17.10.2007
La rinascita del teatro tra storia e contemporaneità
Gli Architetti Associati Giandebiaggi & Mora trasformano un gruppo di edifici nella sede del centro di formazione italiano del Teatro dei Sensi
E’ opera di uno studio parmigiano, quello degli architetti Paolo Giandebiaggi e Gianluca Mora, il primo centro di formazione permanente italiano del Teatro de los Sentidos fondato da Enrique Vargas a Barcellona, in corso di realizzazione a Pistoia. La nuova sede dell’associazione Teatro Studio Blu - centro culturale “Il Funaro” sarà inaugurata all’inizio del 2009 proprio con uno spettacolo del regista colombiano Vargas.
Il centro stabile per la formazione e la ricerca teatrale, che vanta la consulenza artistica del produttore Andres Neumann, sarà allestito in un’area del centro storico, in un grande edificio che dalla sua costruzione, nella seconda metà dell’800, ha sempre ospitato esercizi artigiani.
Al progetto di restauro ha partecipato Jean-Guy Lecat, da trent'anni tra i massimi esperti mondiali nell'allestimento di spazi teatrali, oltre che storico collaboratore del grande regista e interprete inglese Peter Brook.
Gli 11 insegnanti e gli oltre 150 iscritti all'associazione disporranno di due ampie sale dedicate all'attività dei laboratori, di cui una, la più grande, adibita anche all'allestimento di piccole rappresentazioni aperte al pubblico, una biblioteca con zona lettura destinata alla raccolta dei materiali (audio, video, libri) per l'approfondimento della cultura teatrale, e una piccola caffetteria, oltre a strutture accessibili ai disabili.
Vi sarà anche una foresteria con tre camere e 10 posti letto, per accogliere gli artisti in visita.

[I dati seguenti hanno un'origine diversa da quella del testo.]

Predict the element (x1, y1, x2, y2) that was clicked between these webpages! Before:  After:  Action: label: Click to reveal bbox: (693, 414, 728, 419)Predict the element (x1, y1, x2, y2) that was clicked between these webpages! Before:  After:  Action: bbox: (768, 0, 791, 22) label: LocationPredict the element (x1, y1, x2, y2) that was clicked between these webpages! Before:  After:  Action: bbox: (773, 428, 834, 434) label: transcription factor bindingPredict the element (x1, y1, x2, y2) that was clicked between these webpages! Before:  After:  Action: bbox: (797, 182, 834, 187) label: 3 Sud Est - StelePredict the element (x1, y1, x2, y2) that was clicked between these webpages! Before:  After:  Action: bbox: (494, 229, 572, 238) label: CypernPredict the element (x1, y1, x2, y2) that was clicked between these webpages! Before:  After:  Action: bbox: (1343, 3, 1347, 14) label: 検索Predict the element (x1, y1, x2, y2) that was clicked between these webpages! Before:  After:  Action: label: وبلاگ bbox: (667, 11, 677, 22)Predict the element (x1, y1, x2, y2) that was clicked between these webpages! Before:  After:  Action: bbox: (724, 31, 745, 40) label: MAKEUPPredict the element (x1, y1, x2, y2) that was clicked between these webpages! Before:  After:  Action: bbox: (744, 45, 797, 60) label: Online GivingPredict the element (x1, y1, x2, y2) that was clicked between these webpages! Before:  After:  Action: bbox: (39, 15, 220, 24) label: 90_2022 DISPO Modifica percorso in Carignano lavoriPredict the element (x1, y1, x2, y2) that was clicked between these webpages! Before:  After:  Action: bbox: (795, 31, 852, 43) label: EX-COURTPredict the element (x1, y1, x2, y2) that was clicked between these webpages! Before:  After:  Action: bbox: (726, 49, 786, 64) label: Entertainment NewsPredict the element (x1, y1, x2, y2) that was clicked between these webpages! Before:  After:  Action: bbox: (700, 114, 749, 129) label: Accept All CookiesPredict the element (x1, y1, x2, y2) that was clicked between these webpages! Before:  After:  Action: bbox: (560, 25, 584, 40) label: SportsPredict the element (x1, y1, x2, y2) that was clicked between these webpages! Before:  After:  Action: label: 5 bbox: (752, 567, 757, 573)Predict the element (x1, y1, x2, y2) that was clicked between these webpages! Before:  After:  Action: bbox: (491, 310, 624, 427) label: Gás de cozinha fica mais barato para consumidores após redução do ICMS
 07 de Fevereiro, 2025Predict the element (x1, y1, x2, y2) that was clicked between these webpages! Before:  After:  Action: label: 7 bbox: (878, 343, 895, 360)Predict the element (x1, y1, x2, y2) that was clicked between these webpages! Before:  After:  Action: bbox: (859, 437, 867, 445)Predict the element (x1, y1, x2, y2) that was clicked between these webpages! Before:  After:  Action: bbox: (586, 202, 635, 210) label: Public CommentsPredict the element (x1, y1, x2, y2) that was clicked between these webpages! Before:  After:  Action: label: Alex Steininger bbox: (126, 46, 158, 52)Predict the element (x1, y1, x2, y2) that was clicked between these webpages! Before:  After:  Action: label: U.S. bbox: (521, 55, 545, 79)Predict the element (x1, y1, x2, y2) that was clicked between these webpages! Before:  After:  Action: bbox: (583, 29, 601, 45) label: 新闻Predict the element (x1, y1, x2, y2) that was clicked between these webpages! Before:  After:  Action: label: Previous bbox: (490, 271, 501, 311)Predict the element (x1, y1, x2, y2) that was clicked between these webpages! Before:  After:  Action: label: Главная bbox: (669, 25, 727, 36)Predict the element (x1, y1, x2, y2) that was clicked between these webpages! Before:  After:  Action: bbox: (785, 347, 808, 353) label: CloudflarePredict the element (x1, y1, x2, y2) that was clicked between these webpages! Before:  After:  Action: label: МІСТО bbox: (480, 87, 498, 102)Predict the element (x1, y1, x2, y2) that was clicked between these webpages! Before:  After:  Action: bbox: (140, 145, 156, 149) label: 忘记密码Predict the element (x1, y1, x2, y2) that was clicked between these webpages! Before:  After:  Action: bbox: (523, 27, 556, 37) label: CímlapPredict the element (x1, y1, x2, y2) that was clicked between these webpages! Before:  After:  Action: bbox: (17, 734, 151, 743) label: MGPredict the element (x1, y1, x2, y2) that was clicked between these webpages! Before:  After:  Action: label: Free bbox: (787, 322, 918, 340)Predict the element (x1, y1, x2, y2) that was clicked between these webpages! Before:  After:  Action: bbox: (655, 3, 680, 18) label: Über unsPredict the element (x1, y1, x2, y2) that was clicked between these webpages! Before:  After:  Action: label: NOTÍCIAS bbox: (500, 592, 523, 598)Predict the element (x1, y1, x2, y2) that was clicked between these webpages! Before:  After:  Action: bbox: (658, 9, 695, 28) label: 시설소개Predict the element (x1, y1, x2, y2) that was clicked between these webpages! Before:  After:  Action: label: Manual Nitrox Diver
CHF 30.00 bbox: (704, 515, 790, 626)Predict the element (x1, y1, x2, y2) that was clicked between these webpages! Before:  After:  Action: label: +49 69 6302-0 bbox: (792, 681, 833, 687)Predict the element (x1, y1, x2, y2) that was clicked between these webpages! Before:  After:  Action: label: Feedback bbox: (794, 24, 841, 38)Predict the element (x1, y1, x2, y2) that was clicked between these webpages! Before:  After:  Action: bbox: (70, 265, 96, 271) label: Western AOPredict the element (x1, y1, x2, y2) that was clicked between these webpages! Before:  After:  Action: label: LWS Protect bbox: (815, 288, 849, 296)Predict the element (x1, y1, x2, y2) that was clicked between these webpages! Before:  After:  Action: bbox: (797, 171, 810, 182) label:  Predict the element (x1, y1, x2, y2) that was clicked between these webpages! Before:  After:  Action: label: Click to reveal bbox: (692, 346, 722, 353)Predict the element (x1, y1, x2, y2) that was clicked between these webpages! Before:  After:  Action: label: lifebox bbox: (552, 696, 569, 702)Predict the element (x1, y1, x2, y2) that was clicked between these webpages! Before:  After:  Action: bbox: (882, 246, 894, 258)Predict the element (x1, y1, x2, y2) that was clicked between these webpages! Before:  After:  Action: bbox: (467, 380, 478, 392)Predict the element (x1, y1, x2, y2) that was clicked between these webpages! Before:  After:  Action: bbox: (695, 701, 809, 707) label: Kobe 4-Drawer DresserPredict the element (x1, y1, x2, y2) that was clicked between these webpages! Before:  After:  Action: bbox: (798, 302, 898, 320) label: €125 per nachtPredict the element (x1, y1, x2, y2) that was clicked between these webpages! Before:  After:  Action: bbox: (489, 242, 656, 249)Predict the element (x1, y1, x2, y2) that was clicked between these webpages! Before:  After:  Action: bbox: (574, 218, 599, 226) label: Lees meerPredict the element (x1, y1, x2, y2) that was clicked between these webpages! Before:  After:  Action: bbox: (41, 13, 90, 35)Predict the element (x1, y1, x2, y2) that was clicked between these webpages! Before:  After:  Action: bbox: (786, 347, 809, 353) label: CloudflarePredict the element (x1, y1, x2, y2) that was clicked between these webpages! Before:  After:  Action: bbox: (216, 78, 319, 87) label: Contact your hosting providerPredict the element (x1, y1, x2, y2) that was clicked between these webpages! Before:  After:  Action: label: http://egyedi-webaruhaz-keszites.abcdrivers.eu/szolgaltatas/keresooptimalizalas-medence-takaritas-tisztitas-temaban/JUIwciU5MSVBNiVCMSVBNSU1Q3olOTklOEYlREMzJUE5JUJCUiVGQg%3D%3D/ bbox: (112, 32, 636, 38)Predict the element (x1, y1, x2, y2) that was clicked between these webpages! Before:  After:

Il centro stabile “Il Funaro” aderirà infine a due importanti reti internazionali di comunicazione dedicate al palcoscenico: Transeurope Halles, network di attività teatrali nate in edifici ex industriali o artigiani, ed Art Factories.
Grazie all’apporto di Lecat, di Vargas e di Mora, che ha svolto anche un importante compito di mediazione tra visioni a volte discordanti, il recupero di questo edificio, che fino a ieri si affacciava sulla strada con l'andamento tipico dei capannoni, vecchi portoni di legno, un cancello che cela un cortile abbandonato, non ha preso in considerazione solo le strutture architettoniche ma anche le radici e l’immaginario di un luogo che vive già da un secolo.
Se la prima fase è stata dedicata alle ricerche storiche, ad ascoltare le persone del quartiere, a fotografare tutti i particolari e gli oggetti all’interno dei capannoni per non perdere la memoria di ciò che fu è poi arrivato il momento di trasformare lo spazio per adattarlo alle proprie esigenze, ricercando il giusto equilibrio tra poesia e metamorfosi.
“Il tutto è nato”, racconta Gianluca Mora, “da un incontro avvenuto nel novembre del 2005 con il gruppo de Il Funaro ed Enrique Vargas. Si è trattato di un vero e proprio seminario, estremamente suggestivo, realizzato in parte presso la sede dell’associazione e in parte all’interno delle mura fatiscenti da cui avrebbe preso vita il nuovo progetto. Ci siamo incontrati nella futura sede di quello che sarà non solo un teatro ma una scuola di formazione in diverse ore del giorno, per vedere come lo spazio cambiava al mutare dell’illuminazione e quindi per interpretare al meglio le esigenze della committenza. Nel progetto elaborato tali esigenze non si traducono solo nella creazione di un contenitore, siamo andati oltre il concetto di funzione per addentrarci nell’ardua impresa di rendere visibile l’invisibile, operazione in cui Vargas è un vero maestro”.